Mesmo na pandemia, a brincadeira de soltar pipas tem levado muita gente para áreas livres como terrenos descobertos em fundos de vale e loteamentos nas periferias.

Brincar não é crime. O problema é quando a brincadeira coloca em risco a vida de outras pessoas.

É que muitas dessas pipas, ganham os céus com linhas cortantes, a chamada linha chilena ou com cerol. Crianças e até adultos se divertem cortando a linha do adversário.

O comerciante Benilson Batista Barbosa vê isso com frequência. [ouça no áudio acima]

E a pipa cortada vai embora flutuando até cair numa residência, ficar presa numa árvore, se enroscar no caminho de algum motociclista. Pronto. Está aí o perigo. [ouça no áudio acima]

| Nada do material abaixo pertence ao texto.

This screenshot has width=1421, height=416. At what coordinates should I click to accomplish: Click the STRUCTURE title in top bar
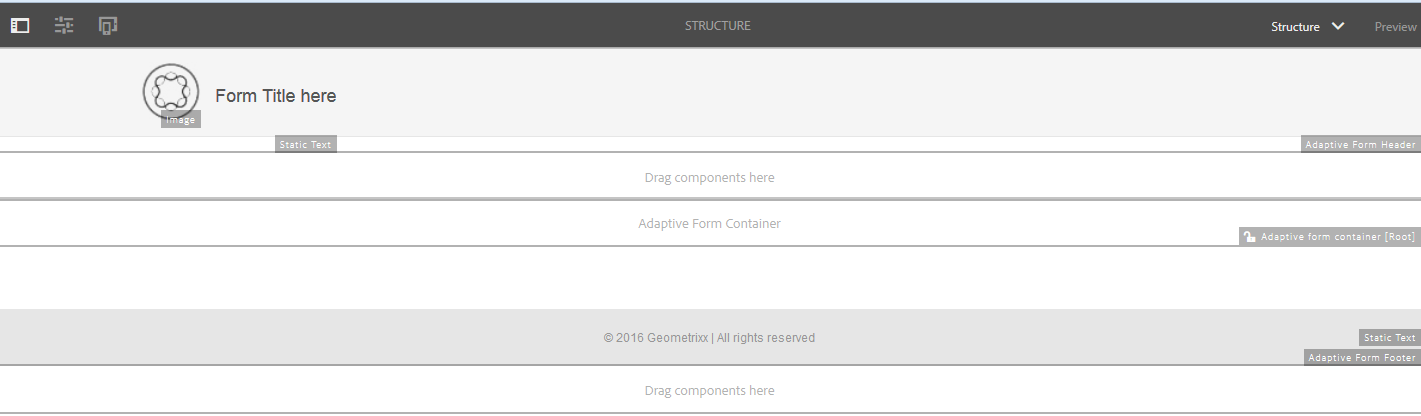point(717,26)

Na semana passada, um homem foi atropelado por um caminhão em Maringá quando corria para apanhar a pipa do filho. E o Benilson já viu um motociclista morrer ao ser atingido por uma linha cortante. Uma cena impossível de esquecer, por isso, sempre que vê gente manuseando linhas cortantes ele orienta e até chama a polícia. [ouça no áudio acima]

A CBN entrou em contato com a Polícia Militar. O tenente João Marcos Dutra, oficial de comunicação da Polícia Militar, explicou que em caso de flagrante de linha com cerol é preciso sim ligar para o 190, que atende todos os chamados seguindo a prioridade dos casos.

O tenente diz que a situação pode ser enquadrada como crime ou contravenção de acordo com a interpretação do delegado. Ou seja, quem estiver soltando pipa com linha cortante ou vendendo este material proibido vai parar na delegacia. [ouça no áudio acima]

A Guarda Municipal de Maringá coordenava, antes da pandemia, uma força-tarefa para coibir uso de linhas cortantes. A CBN não conseguiu informações sobre como está a atuação da força-tarefa neste momento.